Apesar de não manter uma relação direta com as complicações trazidas ao trato respiratório, como a pneumonia, a perda do olfato promovida pelo Covid-19 também se manifesta de maneira mais violenta em pessoas mais velhas. 

Prestes ressalta que a idade é um fator crucial na capacidade de regeneração de células nervosas. Isto é, quanto mais velho, maiores os riscos do desenvolvimento de lesões irreparáveis. Essa realidade, por sua vez, faz com que aqueles com mais de 50 anos sejam mais propensos do que crianças e jovens a perderem o olfato. 

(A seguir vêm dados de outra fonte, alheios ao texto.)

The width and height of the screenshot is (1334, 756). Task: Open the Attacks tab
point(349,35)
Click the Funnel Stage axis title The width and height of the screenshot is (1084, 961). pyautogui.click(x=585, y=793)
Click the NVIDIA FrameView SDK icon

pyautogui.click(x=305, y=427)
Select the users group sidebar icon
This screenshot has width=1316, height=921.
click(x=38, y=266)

“O sentido do olfato é sustentado por uma base de neurônios, essa condução nervosa vai desde o nariz até a recepção central, localizada no cérebro. Qualquer condição que aumente a chance de ter uma lesão nesta condução, maior a chance de ocorrer a anosmia”, esclarece. 

Além dos mais velhos, o profissional relembra que outros membros do grupo de risco são: os portadores de doenças respiratórias pré-existentes, como bronquite e asma, além dos tabagistas e pessoas com enfisema pulmonar. 

QUANTO TEMPO LEVA PARA VOLTAR AO NORMAL? 

O  período de permanência do sintoma costuma durar aproximadamente catorze dias, o mesmo que o tempo de incubação do vírus no metabolismo. 

Mas se a anosmia permanecer por mais tempo, é importante consultar um especialista, já que o sintoma também pode ser indicativo de outros tipos de doença, como tumores nasais e cerebrais, ou algumas enfermidades neurológicas, como Esclerose Múltipla e Alzheimer. 

RELAÇÃO COM A PERDA DO PALADAR 

O otorrino ainda destaca que a anosmia têm relação direta com a ageusia, perda do paladar, já que são dependentes. 

Acontece que os dois sentidos são chamados de ‘viscerais’, já que eles se relacionam diretamente com a alimentação, e consequentemente, com o funcionamento de órgãos como a boca, esôfago, estômago, intestino delgado, intestino grosso e ânus

Além disso, tanto o olfato quanto o paladar são acionados por meio de moléculas químicas que estão presentes nas mucosas do nariz e da saliva, ocasionando o cheiro e o gosto. Vale destacar que alguns aromas estão diretamente ligados com a maneira como sente-se o sabor de determinados alimentos.

“A maioria dos pacientes que apresenta um paladar alterado, como uma diminuição, por exemplo, normalmente têm o sentido do olfato afetado também”, assegura. 

PODE SER DEFINITIVO?

O desenvolvimento do Covid-19 tem sido estudado em comparação aos demais vírus respiratórios. Sendo assim, da mesma maneira como acontece nas gripes e resfriados já conhecidos, o Coronavírus apresenta uma parcela de risco de causar perda de olfato e paladar definitiva.

Sem um tratamento específico para reverter o quadro da anosmia viral, os profissionais da saúde costumam receitar medicamentos como anti-histamínicos, descongestionantes nasais, antibióticos ou corticóides viabilizando o alívio do sintoma. 

Entretanto, o médico revela que o quadro pode ser irreversível em pacientes que persistem com a perda do olfato por mais de duas ou três semana. 

“A gente acredita que o Coronavírus deva causar a anosmia como sequela em uma proporção parecida aos demais vírus, algo entre 15% a 20% dos casos”, declara.